The following operations between vectors and matrices are obtained directly from the buil-in functions in the numpy
package.
'''Import the NumPy package as usual'''
import numpy as np
Scalar product of two vectors: $\avec \cdot \bvec$.
'''Vector scalar product or dot product of vectors'''
a_vec = np.array( np.random.random(3) )
b_vec = np.array( np.random.random(3) )
a_vec_dot_b_vec = np.dot( a_vec, b_vec ) # clear linear algebra operation
print('a.b =', a_vec_dot_b_vec)
a_vec_x_b_vec = a_vec @ b_vec # consistent linear algebra multiplication
print('a@b =', a_vec_x_b_vec )
Matrix vector product: $\Amtrx\,\bvec$.
'''Matrix-vector product'''
a_mtrx = np.array( [ [ 2., 1., 1.], # per course notes (p 04)
[ 4., -6., 0.],
[-2., 7., 2.]])
b_vec = np.array( [5., -2., 9.]) # per course notes
a_mtrx_x_b_vec = a_mtrx @ b_vec # linear algebra matrix-vector product
print('A x b =', a_mtrx_x_b_vec)
Matrix-vector product: $\Imtrx\,\bvec = \bvec$. Note: $\begin{pmatrix} 1 & 0 & 0 \\ 0 & 1 & 0 \\ 0 & 0 & 1 \end{pmatrix} \, \begin{pmatrix} b_1\\b_2\\b_3 \end{pmatrix} = \begin{pmatrix} b_1\\b_2\\b_3 \end{pmatrix} $.

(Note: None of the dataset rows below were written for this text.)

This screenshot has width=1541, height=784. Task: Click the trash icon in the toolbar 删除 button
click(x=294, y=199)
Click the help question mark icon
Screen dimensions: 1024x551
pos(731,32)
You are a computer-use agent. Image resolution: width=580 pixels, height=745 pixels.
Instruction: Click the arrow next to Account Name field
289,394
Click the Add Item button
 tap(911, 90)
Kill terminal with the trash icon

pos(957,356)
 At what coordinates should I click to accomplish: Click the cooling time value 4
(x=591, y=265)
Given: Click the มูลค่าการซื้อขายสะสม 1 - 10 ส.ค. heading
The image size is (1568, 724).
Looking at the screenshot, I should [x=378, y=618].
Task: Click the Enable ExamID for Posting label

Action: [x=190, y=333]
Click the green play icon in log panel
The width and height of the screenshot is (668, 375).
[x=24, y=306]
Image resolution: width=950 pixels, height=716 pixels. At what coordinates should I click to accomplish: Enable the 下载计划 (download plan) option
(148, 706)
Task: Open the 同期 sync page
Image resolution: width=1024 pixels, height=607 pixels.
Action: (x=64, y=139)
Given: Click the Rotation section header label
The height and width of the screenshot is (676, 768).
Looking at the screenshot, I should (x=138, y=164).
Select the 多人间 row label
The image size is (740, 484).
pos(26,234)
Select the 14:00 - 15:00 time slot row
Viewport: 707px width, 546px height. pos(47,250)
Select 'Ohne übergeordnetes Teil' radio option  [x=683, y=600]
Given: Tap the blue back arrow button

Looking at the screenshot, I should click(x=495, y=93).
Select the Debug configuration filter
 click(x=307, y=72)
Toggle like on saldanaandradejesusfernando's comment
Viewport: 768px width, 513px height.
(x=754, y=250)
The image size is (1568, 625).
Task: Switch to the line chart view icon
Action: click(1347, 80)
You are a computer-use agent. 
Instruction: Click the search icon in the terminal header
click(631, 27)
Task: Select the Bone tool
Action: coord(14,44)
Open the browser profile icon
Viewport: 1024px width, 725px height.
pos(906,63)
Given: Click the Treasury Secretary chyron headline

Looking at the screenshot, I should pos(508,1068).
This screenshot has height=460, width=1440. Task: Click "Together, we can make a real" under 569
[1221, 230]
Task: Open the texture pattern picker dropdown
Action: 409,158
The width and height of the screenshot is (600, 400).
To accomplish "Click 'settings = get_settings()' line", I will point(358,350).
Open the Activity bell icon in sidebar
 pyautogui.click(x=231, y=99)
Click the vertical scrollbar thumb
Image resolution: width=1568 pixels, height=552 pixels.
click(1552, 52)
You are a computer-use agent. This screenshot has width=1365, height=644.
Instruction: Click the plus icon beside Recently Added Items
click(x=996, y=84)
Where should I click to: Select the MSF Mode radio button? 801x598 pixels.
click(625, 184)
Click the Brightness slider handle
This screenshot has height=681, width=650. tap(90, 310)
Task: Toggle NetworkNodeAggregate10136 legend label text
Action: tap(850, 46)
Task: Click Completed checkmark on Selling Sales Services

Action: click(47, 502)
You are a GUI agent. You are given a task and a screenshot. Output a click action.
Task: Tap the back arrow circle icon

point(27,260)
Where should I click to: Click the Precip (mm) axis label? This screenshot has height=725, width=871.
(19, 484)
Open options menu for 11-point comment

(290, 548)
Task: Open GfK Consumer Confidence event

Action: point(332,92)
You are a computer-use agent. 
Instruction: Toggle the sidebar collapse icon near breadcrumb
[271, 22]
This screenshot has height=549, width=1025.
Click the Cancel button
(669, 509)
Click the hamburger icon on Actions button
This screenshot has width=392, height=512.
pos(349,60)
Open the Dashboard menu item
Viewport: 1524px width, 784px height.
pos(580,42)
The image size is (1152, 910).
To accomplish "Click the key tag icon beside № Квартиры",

'''Identity-matrix vector product'''
i_mtrx = np.eye(3)
i_mtrx_x_b_vec = i_mtrx @ b_vec # linear algebra matrix-vector product
print('I x b =', i_mtrx_x_b_vec)
print('b =', b_vec)
Matrix-matrix product: $\Imtrx\,\Amtrx = \Amtrx$. Note: $\begin{pmatrix} 1 & 0 & 0 \\ 0 & 1 & 0 \\ 0 & 0 & 1 \end{pmatrix} \, \begin{pmatrix} A_{1,1} & A_{1,2} & A_{1,3} \\ A_{2,1} & A_{2,2} & A_{2,3} \\ A_{3,1} & A_{3,2} & A_{3,3} \end{pmatrix} = \begin{pmatrix} A_{1,1} & A_{1,2} & A_{1,3} \\ A_{2,1} & A_{2,2} & A_{2,3} \\ A_{3,1} & A_{3,2} & A_{3,3} \end{pmatrix} $.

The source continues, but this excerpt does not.